The results of the Confederation of British Industry's monthly survey backed Gordon Brown's decision to raise interest rates by a quarter-point earlier this week, despite a subdued industrial performance. City experts said yesterday that the economy was still expanding fast enough to require further action, whether through tax or interest rate increases.
"This will keep up the pressure for further tightening of monetary or fiscal policy in coming months," said Michael Saunders at Salomon Brothers. Industry is keen for taxes to take the strain for fear higher interest rates will keep the pound strong.
British Steel, one of the companies hardest hit by sterling's strengthening, yesterday warned that it was putting 8.5 million jobs at risk.
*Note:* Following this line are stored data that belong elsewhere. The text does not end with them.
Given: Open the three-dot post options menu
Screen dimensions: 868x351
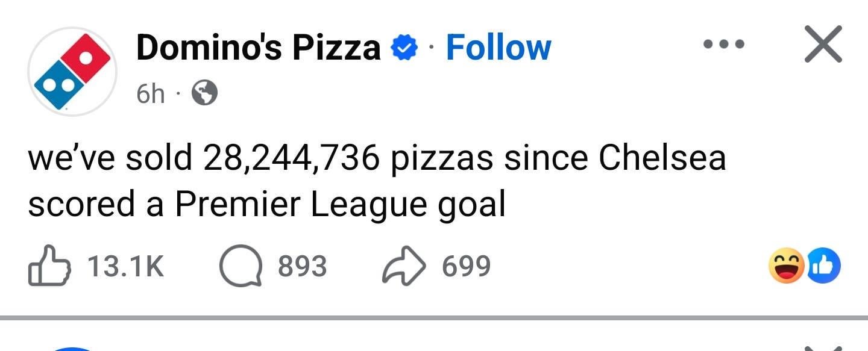Looking at the screenshot, I should (x=724, y=44).
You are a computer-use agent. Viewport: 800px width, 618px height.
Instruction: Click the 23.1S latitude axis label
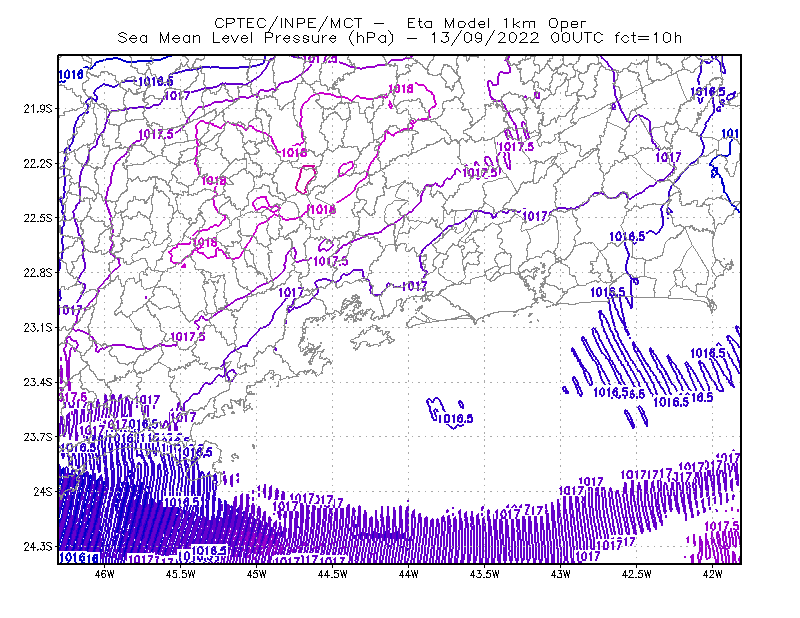point(38,327)
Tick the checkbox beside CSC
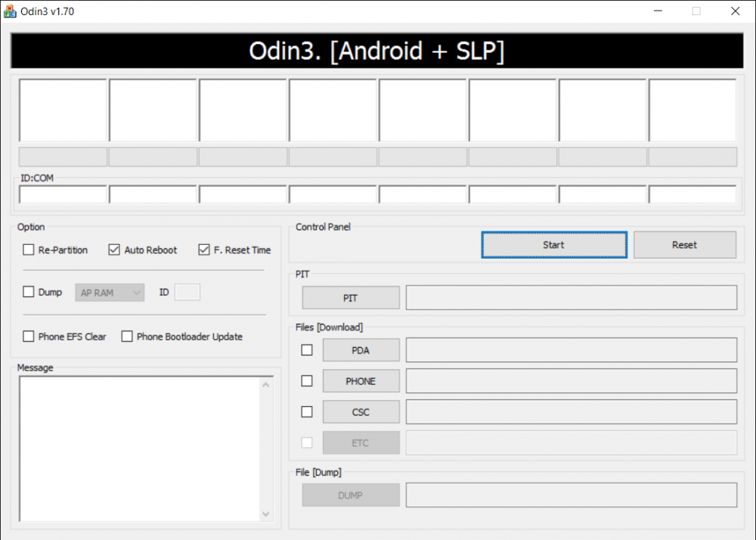756x540 pixels. (x=307, y=412)
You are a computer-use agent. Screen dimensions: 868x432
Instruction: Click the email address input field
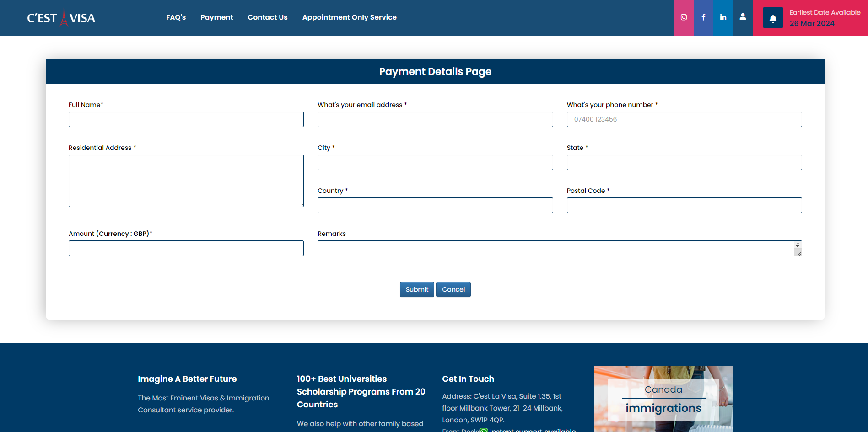pyautogui.click(x=435, y=119)
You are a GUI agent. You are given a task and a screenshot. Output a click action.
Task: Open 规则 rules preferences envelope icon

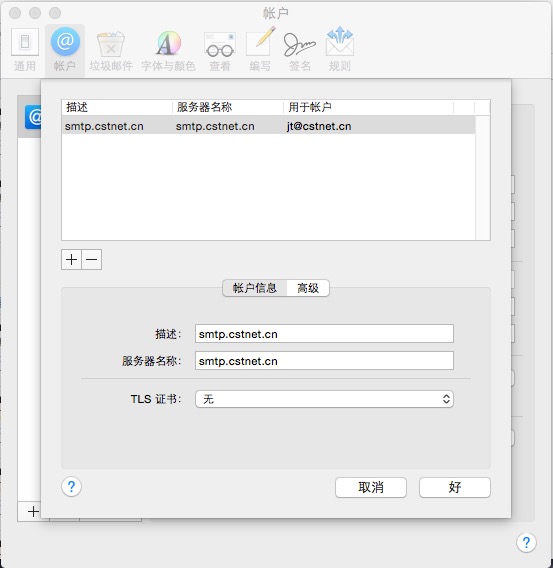(340, 50)
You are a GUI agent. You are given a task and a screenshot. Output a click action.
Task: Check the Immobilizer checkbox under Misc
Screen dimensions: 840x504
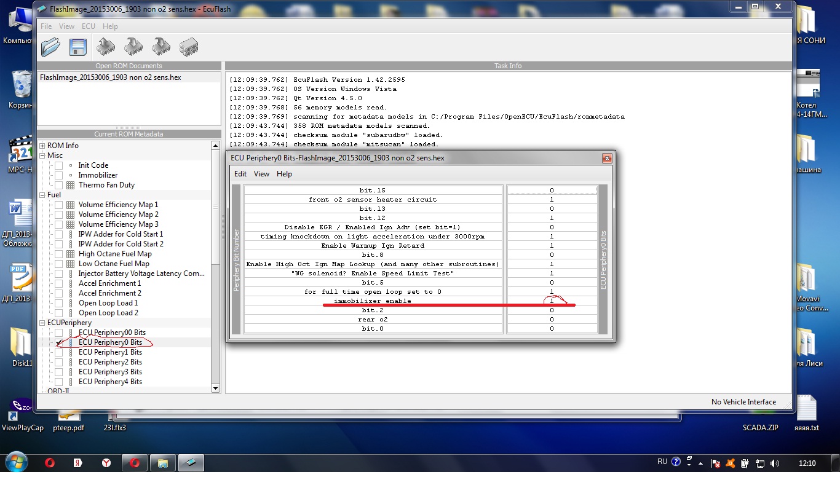[x=59, y=175]
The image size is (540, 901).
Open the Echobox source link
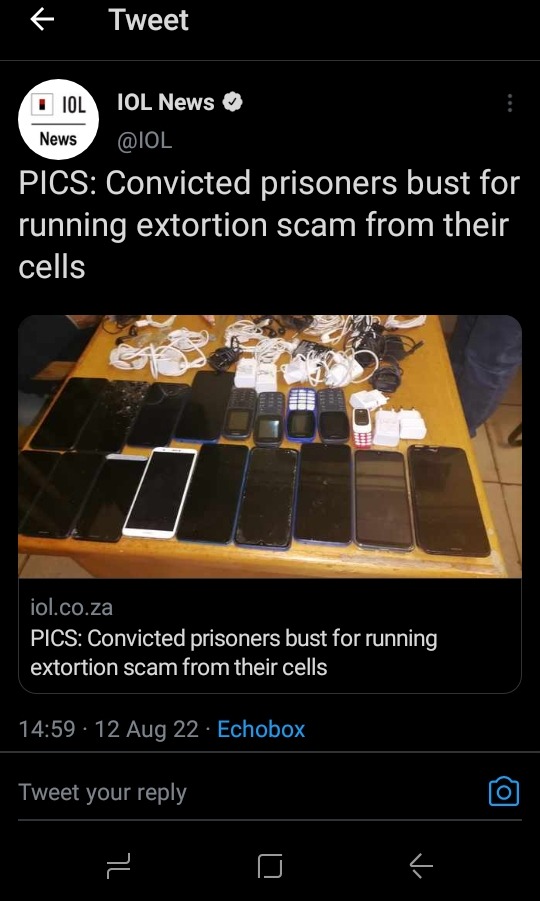261,729
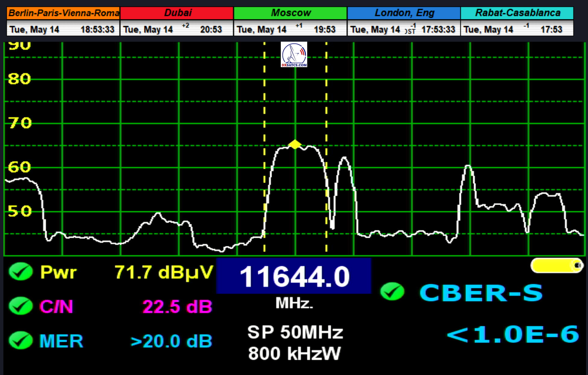Select the Berlin-Paris-Vienna-Roma clock header
The height and width of the screenshot is (375, 588).
[x=64, y=13]
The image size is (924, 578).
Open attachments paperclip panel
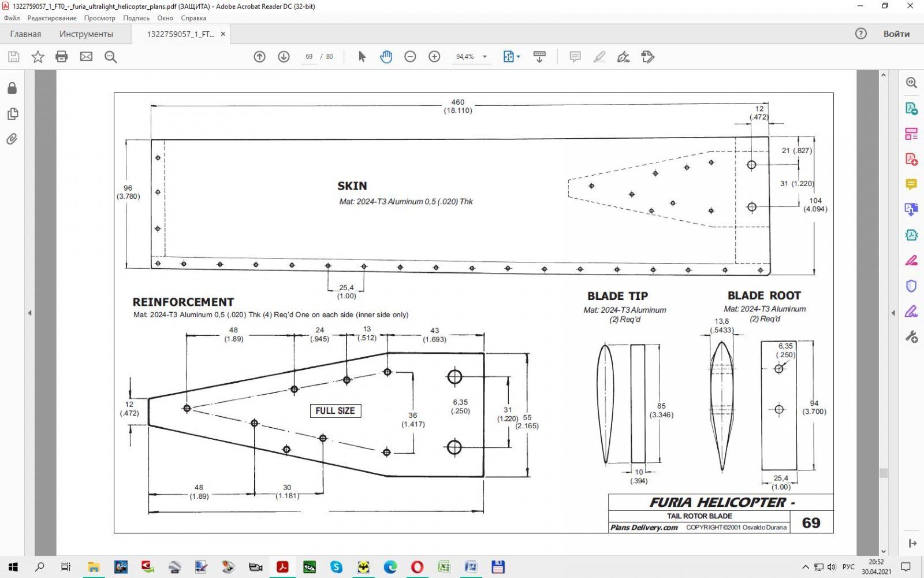point(12,139)
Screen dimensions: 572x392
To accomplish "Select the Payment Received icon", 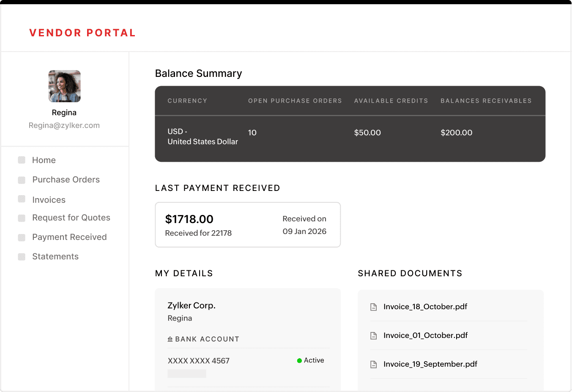I will coord(22,237).
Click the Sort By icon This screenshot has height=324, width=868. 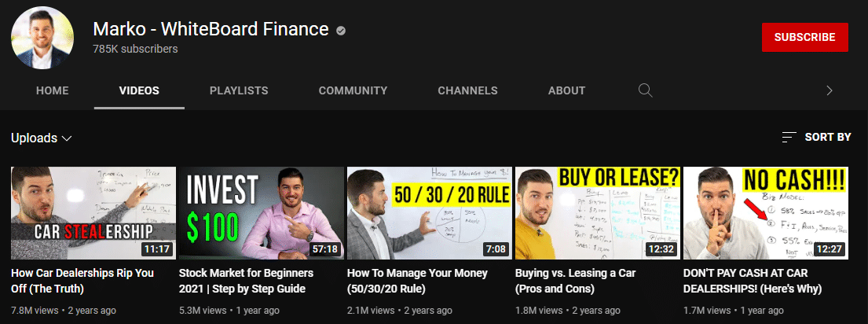tap(789, 138)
In a briefing note sent to ministers and MPs in steel constituencies, its chairman, Sir Brian Moffat, called on the Chancellor, Gordon Brown, to introduce measures that would help bring sterling down to a "sustainable level" of DM2.40-DM2.50.
The note says that the UK's policy of controlling inflation largely through interest rates needed to be changed urgently. If sterling remained at current levels, the deterioration in the competitiveness of the UK economy would accelerate.
British Steel repeated the call by the CBI for a balanced approach to inflation, using both interest rates and fiscal measures aimed at those sectors of the economy where inflationary pressures were evident.
Separately, industrial conglomerate BTR became the latest victim of the pound, warning exchange rates had knocked pounds 35m off operating profits in the first half of the year.
Highlighting the contrasting fortunes of exporters and consumers, the CBI reported in its distributive trades survey yesterday that the annual rate of increase in retail sales volumes in April was the highest since November, and expected to continue into May.
The balance of retailers reporting sales volumes higher rather than lower than a year ago was 42 per cent, up from 33 per cent in March and 32 per cent a year earlier.
The sharpest rises were in furniture and carpets, and clothing, with footwear sales also strong.
Motor traders also reported an increase in annual sales volumes, confounding downbeat expectations after a drop in March.